TASK: Copy the following lines exactly as they appear.

EXTRACTED ENTRIES:
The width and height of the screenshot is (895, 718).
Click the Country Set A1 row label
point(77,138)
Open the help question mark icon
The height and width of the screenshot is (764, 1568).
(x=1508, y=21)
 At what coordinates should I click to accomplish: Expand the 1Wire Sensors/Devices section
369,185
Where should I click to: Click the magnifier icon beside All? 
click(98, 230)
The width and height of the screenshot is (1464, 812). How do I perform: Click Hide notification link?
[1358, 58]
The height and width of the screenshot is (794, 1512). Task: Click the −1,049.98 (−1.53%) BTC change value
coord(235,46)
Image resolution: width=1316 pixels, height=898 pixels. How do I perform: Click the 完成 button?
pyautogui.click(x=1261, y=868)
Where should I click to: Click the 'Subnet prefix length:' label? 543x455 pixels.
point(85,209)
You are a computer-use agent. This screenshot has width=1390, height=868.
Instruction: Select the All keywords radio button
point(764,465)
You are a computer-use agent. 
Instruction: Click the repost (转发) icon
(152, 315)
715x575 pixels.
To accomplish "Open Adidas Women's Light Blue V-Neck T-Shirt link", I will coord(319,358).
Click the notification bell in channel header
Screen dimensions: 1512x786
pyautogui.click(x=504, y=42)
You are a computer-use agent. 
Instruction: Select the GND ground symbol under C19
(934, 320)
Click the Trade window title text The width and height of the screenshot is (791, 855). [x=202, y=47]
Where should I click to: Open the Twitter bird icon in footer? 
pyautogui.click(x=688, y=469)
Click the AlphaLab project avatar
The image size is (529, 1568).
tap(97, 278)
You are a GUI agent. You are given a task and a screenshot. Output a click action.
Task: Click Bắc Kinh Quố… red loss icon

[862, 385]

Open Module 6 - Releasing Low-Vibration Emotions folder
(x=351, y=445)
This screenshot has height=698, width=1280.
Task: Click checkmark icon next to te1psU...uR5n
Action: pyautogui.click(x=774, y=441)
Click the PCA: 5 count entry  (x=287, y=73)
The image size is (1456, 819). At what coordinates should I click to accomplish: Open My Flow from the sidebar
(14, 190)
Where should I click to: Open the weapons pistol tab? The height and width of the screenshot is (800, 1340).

SOLVED EXERCISE:
The width and height of the screenshot is (895, 718).
Click the Country Set A1 row label
point(77,138)
Open the help question mark icon
The height and width of the screenshot is (764, 1568).
(x=1508, y=21)
 At what coordinates should I click to accomplish: Expand the 1Wire Sensors/Devices section
369,185
Where should I click to: Click the magnifier icon beside All? 
click(98, 230)
The width and height of the screenshot is (1464, 812). How do I perform: Click Hide notification link?
[1358, 58]
The height and width of the screenshot is (794, 1512). Task: Click the −1,049.98 (−1.53%) BTC change value
coord(235,46)
Image resolution: width=1316 pixels, height=898 pixels. How do I perform: Click the 完成 button?
pyautogui.click(x=1261, y=868)
Where should I click to: Click the 'Subnet prefix length:' label? 543x455 pixels.
point(85,209)
You are a computer-use agent. This screenshot has width=1390, height=868.
Instruction: Select the All keywords radio button
point(764,465)
You are a computer-use agent. 
Instruction: Click the repost (转发) icon
(152, 315)
715x575 pixels.
To accomplish "Open Adidas Women's Light Blue V-Neck T-Shirt link", I will coord(319,358).
Click the notification bell in channel header
Screen dimensions: 1512x786
pyautogui.click(x=504, y=42)
You are a computer-use agent. 
Instruction: Select the GND ground symbol under C19
(934, 320)
Click the Trade window title text The width and height of the screenshot is (791, 855). [x=202, y=47]
Where should I click to: Open the Twitter bird icon in footer? 
pyautogui.click(x=688, y=469)
Click the AlphaLab project avatar
The image size is (529, 1568).
tap(97, 278)
You are a GUI agent. You are given a task and a screenshot. Output a click action.
Task: Click Bắc Kinh Quố… red loss icon

[862, 385]

Open Module 6 - Releasing Low-Vibration Emotions folder
(x=351, y=445)
This screenshot has height=698, width=1280.
Task: Click checkmark icon next to te1psU...uR5n
Action: pyautogui.click(x=774, y=441)
Click the PCA: 5 count entry  (x=287, y=73)
The image size is (1456, 819). At what coordinates should I click to accomplish: Open My Flow from the sidebar
(14, 190)
Where should I click to: Open the weapons pistol tab? The height and width of the screenshot is (800, 1340).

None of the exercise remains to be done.